One study has shown that feeling isolated from others does more harm to our health than obesity, smoking and high blood pressure.

2. You have 10 days to prepare for an exam. Would it be better to schedule one intensive session of study over a weekend or spread the same number of hours over the previous week?

Spread the same number of hours over the previous week. Spaced learning is much more efficient. Even two study sessions with a gap between them can be twice as effective as one intensive session of the same length.

3. The party is so noisy you are struggling to hear your colleague on your cellphone. Which would work best?
A) Putting your finger in your other ear. B) Covering the mouthpiece C) Pressing the back of your other ear behind the lobe.

B) Covering the mouthpiece. It makes more sense than you might think.

Phones are designed to mix the sound around you with the sound of the person at the other end. (Geeky people know it as 'full duplex'.) Covering the mouthpiece stops your brain receiving the mixed sounds through the phone. Now you can screen out your background while you focus on your colleague's news of the office crisis.

Your brain's surprising ability to screen out background sounds is sometimes called the 'Cocktail Party Effect'. Imagine: The party is crowded, you have a glass in hand, pinky raised and you are struggling to hear the person next to you. Then people several metres away begin talking about you. How's your hearing now?

4. How much fuel does a jumbo jet take? (Some people think it's about one million litres.)

It's just over 200,000 litres. But here's the real point: Were you influenced by the ridiculous one million-litre hint? Even suggesting it provides a benchmark as your brain dreams up some more credible guess.

Any starting figure can be a powerful anchor. It's like the infomercials. 'How much would you expect to pay? Not $400, not $200, but just two easy payments of $49.95.' What a bargain!
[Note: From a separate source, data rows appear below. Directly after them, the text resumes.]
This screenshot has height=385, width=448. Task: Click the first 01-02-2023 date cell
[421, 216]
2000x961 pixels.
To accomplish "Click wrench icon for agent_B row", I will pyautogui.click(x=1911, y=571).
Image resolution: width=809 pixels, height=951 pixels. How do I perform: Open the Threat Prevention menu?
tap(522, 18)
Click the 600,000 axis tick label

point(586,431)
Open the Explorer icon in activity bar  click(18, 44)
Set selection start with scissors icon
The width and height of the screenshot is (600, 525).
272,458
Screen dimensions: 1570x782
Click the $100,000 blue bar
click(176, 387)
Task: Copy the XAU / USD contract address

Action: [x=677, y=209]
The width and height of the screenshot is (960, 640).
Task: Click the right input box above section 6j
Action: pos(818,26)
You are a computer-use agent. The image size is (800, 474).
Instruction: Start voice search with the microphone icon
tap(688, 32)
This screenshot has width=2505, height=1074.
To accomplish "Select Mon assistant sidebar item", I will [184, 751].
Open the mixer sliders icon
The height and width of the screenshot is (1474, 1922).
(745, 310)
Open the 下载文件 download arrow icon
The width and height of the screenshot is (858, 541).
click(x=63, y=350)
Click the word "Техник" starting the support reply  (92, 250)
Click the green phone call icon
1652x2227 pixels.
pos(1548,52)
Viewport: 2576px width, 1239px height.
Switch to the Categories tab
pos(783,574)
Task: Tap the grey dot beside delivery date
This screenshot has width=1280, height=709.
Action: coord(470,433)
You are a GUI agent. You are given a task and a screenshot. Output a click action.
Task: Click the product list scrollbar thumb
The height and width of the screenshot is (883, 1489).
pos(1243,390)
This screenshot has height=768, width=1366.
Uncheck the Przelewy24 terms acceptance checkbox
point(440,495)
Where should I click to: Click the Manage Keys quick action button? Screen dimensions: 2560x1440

5. A bat and ball cost $1.10. The bat costs $1.00 more than the ball. How much does the ball cost?

Five cents. Did you think it was 10 cents? When researchers asked the same question of students at Harvard, MIT and Princeton, more than half thought 10 cents was the correct answer. It's another intuitive response but those first-impression intutitive responses often let us down.

Think of it this way. If you chose the intuitive response of 10 cents for the ball, the difference in price between bat and ball would only be 90 cents. If you chose five cents, the difference would be $1.00 – five cents for the ball and $1.05 for the bat.

6. You've set up an honesty box next to the sweets in the office kitchen. Which poster would encourage your colleagues to do the right thing? A) Colourful flowers B) Eyes

B) Eyes. Researchers at a British university tried it. They changed the posters of flowers and eyes regularly over ten weeks and the amount paid for the sweets matched the change – up on eye weeks and down on flower weeks.

Even a symbolic, 'We're watching you' message was enough to encourage significantly more honest behaviour. Is that creepy?

7. Your switchboard stops working, causing inconvenience to hundreds of customers. You decide to put an apology in the paper. Should you mention that a power surge burned out a printed circuit board, or keep it simple?

Mention the power surge and the printed circuit board. The research shows that if you don't mention the technical cause your customers are likely to assume the cause was human error and be far less forgiving.